Poster Presentation Society for Molecular Biology and Evolution Conference 2016

Estimating Identical-By-Descent tracts from low coverage NGS data (#554)

Filipe G. Vieira 1 , Anders Albrechtsen 2 , Rasmus Nielsen 3
  1. Natural History Museum of Denmark, Copenhagen, NA, Denmark
  2. Department Biology, University of Copenhagen, Copenhagen, Denmark
  3. Department Integrative Biology, University California Berkeley, Berkeley, USA

Genome-wide patterns of Identical-By-Descent (IBD) tracts and their variation across individuals provide a valuable insight into human genetic diversity and evolutionary history. Methods have been developed to infer these tracts but they are based on marker/genotype data, due to the low error rates. Next Generation Sequencing (NGS) technologies have revolutionized research in evolutionary biology by both increasing speed and reducing costs. However, these data typically have high error rates due to multiple factors (from random sampling of homologous alleles, to sequencing or alignment errors) and, furthermore, many studies rely on low coverage sequence data (< 5× per site per individual), causing SNP and genotype calling to be associated with considerable statistical uncertainty.

Recent methods rely on probabilistic frameworks to account for these errors, integrating the base quality score together with other error sources to calculate an overall ”genotype likelihood”. This likelihood function can then be combined with a prior to calculate a posterior probability for the genotype.
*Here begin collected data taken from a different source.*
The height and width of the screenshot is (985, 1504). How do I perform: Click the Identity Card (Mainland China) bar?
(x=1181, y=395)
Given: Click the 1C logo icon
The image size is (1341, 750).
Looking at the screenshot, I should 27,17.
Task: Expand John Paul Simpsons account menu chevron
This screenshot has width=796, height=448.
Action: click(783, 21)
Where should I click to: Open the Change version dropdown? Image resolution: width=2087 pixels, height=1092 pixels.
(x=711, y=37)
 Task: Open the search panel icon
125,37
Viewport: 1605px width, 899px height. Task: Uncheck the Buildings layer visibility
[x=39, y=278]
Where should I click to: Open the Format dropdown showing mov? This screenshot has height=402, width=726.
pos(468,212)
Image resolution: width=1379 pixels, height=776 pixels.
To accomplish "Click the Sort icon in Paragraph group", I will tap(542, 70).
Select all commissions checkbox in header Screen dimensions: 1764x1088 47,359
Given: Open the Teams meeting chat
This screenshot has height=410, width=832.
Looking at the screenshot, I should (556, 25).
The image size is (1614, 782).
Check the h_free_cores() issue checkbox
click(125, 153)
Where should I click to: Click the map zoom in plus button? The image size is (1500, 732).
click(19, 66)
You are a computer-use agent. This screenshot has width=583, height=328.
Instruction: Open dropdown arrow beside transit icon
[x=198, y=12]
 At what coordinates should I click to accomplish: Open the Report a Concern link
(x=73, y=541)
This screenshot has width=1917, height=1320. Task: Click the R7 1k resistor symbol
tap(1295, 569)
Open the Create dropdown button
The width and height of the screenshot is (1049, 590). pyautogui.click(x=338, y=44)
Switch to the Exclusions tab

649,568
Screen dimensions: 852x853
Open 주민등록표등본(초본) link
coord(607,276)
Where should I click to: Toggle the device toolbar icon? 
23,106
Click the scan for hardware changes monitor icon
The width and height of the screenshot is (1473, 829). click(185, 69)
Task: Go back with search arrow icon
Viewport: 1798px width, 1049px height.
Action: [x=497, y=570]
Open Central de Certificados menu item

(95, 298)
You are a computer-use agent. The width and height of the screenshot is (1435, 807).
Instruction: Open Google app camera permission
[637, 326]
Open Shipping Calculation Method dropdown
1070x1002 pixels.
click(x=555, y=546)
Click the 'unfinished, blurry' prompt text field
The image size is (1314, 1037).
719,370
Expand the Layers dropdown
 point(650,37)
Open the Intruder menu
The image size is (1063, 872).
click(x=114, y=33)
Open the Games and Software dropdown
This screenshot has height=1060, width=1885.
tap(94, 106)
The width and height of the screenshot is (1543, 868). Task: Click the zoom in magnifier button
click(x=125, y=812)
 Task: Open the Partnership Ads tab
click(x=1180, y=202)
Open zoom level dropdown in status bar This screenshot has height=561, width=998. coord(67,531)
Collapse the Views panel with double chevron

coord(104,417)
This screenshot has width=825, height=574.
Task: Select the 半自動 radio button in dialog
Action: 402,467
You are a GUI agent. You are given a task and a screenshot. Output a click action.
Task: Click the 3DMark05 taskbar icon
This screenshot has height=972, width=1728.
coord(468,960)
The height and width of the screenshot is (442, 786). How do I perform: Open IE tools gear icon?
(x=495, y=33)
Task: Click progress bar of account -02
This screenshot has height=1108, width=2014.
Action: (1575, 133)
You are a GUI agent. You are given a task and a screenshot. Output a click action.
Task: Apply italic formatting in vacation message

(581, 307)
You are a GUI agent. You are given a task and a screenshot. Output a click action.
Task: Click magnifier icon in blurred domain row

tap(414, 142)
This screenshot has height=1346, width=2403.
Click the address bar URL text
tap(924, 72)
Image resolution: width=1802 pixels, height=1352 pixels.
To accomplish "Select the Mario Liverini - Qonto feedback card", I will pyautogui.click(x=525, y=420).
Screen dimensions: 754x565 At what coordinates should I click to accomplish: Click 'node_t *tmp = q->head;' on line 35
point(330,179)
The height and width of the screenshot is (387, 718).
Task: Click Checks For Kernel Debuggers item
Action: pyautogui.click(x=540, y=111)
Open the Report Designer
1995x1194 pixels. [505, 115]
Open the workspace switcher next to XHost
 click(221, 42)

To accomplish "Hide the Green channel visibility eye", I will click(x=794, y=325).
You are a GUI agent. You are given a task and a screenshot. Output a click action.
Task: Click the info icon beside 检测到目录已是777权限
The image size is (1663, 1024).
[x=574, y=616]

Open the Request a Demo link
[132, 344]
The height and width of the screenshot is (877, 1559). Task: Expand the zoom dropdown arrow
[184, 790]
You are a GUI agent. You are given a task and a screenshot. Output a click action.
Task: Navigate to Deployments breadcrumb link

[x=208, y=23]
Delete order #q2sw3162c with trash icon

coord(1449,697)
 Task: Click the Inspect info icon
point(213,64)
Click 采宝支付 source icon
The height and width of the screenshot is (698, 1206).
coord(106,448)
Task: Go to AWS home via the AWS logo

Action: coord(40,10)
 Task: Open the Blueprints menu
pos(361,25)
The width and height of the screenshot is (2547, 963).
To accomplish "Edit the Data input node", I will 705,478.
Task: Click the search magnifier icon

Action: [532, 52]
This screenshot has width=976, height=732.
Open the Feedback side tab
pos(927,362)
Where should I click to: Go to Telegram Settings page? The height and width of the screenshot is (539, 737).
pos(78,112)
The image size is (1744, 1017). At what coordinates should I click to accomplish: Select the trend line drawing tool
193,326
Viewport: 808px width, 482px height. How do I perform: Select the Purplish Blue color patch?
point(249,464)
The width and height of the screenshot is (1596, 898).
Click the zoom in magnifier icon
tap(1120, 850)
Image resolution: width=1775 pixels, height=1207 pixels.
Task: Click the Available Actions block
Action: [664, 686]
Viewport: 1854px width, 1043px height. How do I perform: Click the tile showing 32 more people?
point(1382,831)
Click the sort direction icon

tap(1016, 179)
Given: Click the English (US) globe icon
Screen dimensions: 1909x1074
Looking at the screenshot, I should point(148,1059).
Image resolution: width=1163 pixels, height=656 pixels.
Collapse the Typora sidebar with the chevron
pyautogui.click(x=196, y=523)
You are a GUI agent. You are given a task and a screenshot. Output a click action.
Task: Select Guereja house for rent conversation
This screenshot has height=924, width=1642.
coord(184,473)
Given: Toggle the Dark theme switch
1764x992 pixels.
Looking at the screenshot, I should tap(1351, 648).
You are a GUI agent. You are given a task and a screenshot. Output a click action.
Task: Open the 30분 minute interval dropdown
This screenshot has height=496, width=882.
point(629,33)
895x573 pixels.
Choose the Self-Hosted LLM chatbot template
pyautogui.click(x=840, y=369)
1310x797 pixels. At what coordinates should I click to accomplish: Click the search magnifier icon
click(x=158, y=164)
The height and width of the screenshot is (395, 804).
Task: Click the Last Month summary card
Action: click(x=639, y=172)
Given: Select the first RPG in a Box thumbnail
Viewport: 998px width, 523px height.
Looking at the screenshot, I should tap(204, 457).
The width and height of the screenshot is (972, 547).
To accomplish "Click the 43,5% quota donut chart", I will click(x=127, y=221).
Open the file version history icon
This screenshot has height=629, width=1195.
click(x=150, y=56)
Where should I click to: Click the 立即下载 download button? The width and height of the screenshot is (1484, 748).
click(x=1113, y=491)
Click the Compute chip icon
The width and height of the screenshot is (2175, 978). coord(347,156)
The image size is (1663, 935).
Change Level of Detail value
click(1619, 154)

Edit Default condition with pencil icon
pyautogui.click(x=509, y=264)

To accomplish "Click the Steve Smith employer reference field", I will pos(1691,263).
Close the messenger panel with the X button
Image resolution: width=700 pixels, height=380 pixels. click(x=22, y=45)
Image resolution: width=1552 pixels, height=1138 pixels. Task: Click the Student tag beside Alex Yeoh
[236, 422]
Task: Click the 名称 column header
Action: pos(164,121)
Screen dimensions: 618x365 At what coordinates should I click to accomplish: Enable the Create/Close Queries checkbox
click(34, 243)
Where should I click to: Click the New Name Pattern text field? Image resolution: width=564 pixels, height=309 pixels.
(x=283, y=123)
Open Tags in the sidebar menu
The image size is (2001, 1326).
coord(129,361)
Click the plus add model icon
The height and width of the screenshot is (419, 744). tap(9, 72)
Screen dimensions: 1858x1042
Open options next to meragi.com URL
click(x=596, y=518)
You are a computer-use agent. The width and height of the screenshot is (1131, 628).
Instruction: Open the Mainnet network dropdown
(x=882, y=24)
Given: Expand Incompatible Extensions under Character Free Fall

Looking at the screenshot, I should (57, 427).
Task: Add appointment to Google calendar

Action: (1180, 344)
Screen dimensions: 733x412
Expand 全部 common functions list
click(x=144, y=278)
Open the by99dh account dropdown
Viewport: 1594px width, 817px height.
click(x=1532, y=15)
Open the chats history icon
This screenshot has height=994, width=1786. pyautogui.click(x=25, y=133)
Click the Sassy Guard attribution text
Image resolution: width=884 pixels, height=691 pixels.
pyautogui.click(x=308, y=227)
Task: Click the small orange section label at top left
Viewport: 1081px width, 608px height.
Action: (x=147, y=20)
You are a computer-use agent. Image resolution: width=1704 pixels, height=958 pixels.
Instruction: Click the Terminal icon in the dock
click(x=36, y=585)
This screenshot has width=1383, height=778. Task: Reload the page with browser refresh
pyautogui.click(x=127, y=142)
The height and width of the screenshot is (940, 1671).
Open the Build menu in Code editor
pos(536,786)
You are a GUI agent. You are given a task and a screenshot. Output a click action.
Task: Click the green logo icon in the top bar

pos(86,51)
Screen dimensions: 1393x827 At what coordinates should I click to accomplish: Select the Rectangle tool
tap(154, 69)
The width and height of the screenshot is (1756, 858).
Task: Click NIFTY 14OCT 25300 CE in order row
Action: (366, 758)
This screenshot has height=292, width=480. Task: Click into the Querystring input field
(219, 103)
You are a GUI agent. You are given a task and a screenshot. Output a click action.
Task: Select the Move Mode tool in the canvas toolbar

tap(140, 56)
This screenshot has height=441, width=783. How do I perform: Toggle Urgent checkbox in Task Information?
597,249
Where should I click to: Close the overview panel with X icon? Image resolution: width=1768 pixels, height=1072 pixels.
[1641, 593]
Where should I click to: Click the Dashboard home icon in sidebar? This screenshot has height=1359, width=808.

Here, we present a new Hidden-Markov-Model based method to estimate IBD tracts, specially suited to low coverage NGS data since it takes the uncertainty in the data into account by working with genotype likelihoods. Furthermore, and apart from the IBD tracts, this new method also estimates genome-wide inbreeding coefficients that can be used as priors in other analyses. We assess its performance both on simulated data and a subset of the 1000 genomes, looking into several combinations of sample size and coverage, and show accurate inferences for sequencing coverages as low as 2x.